Natural History Museum of Trieste – Carlotta
The Natural History Museum of Trieste was founded in 1846 at the behest and expense of private citizens, who founded a Society for the study of Natural History, with particular interest in the fauna of the Adriatic Sea.
This museum owes its fame above all to its collection of important exhibits that are unique in the world. The Antonio dinosaur (Tethyshadros insularis) is the largest and most complete dinosaur in Italy and the most important palaeontological discovery in Europe. Carlotta is also a big attraction. She is a 5.4-metre-long white shark caught at the beginning of the 20th century in Kvarner. It is the largest preserved carnivorous shark in the world and has a fascinating history.
There was a time, not too long ago in fact, when the stretch of sea between the Gulf of Trieste and Dalmatia was populated by “Carcharodon carcharias”, the great white shark. In 1872, the authorities established a compensation of: twenty florins for catches less than one metre long; thirty for specimens from one to four metres; and one hundred florins if the shark exceeded the size of four metres. On 29 May 1906, Captain Antonio Morin, a navigating commissioner of the Imperial-Regia Guardia di Finanza, caught a great white shark while sailing the Adriatic between Istria and present-day Croatia on board the propeller steamer ‘Quarnero’.

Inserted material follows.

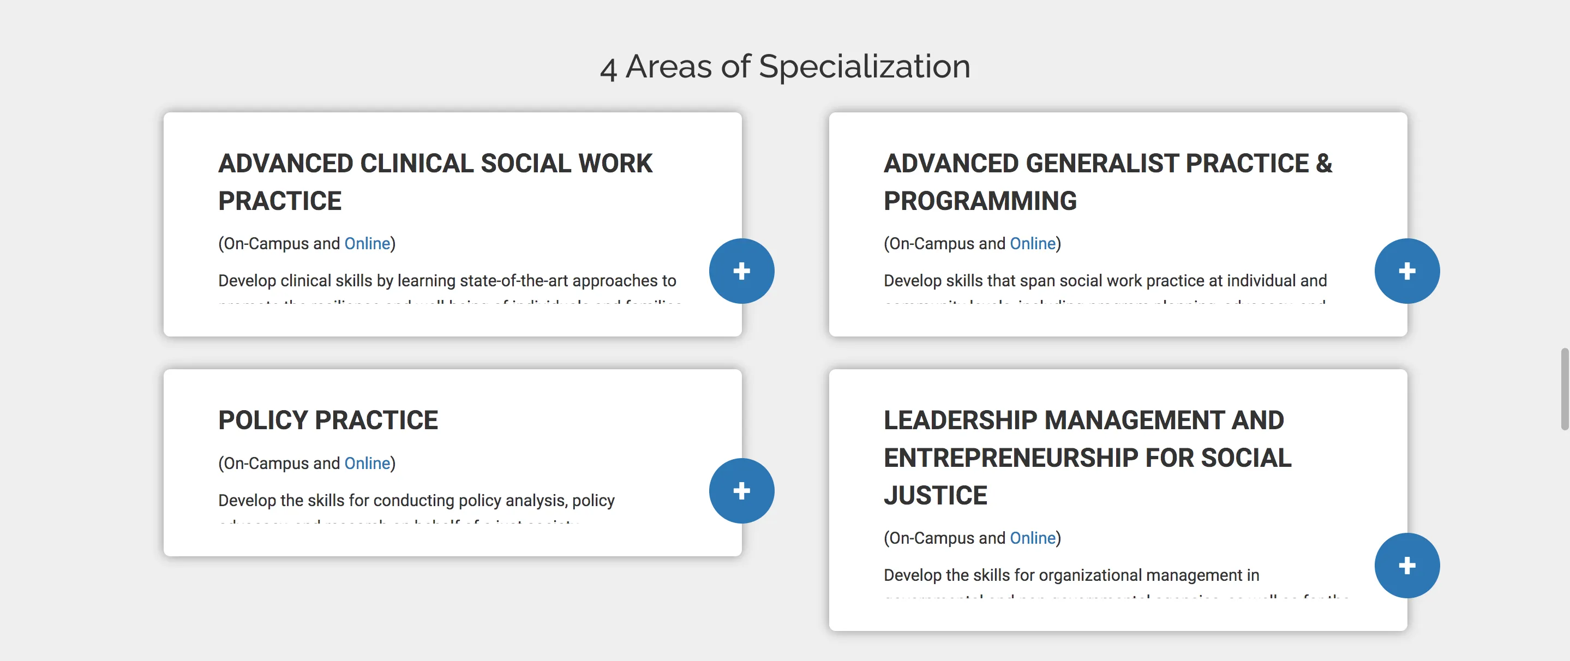This screenshot has width=1570, height=661.
Task: Click the plus icon on Leadership Management card
Action: click(1407, 566)
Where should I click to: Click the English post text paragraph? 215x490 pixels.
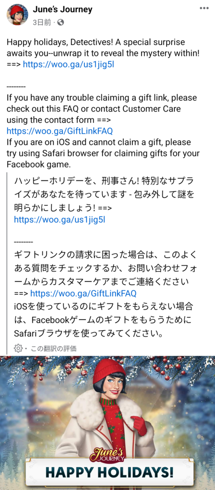point(103,53)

The terms of the capture remain mysterious, but even today gunshot holes can be seen on the shark’s back. The whole shark – named Carlotta by Morin, in honour of his daughter – was donated to the then Civic Museum Ferdinando Massimiliano (today our Civic Museum of Natural History of Trieste) where it was embalmed entirely, with a daring procedure that lasted many days and “stunk up the whole Piazza Lipsia” (today Piazza Hortis) where the Museum was located.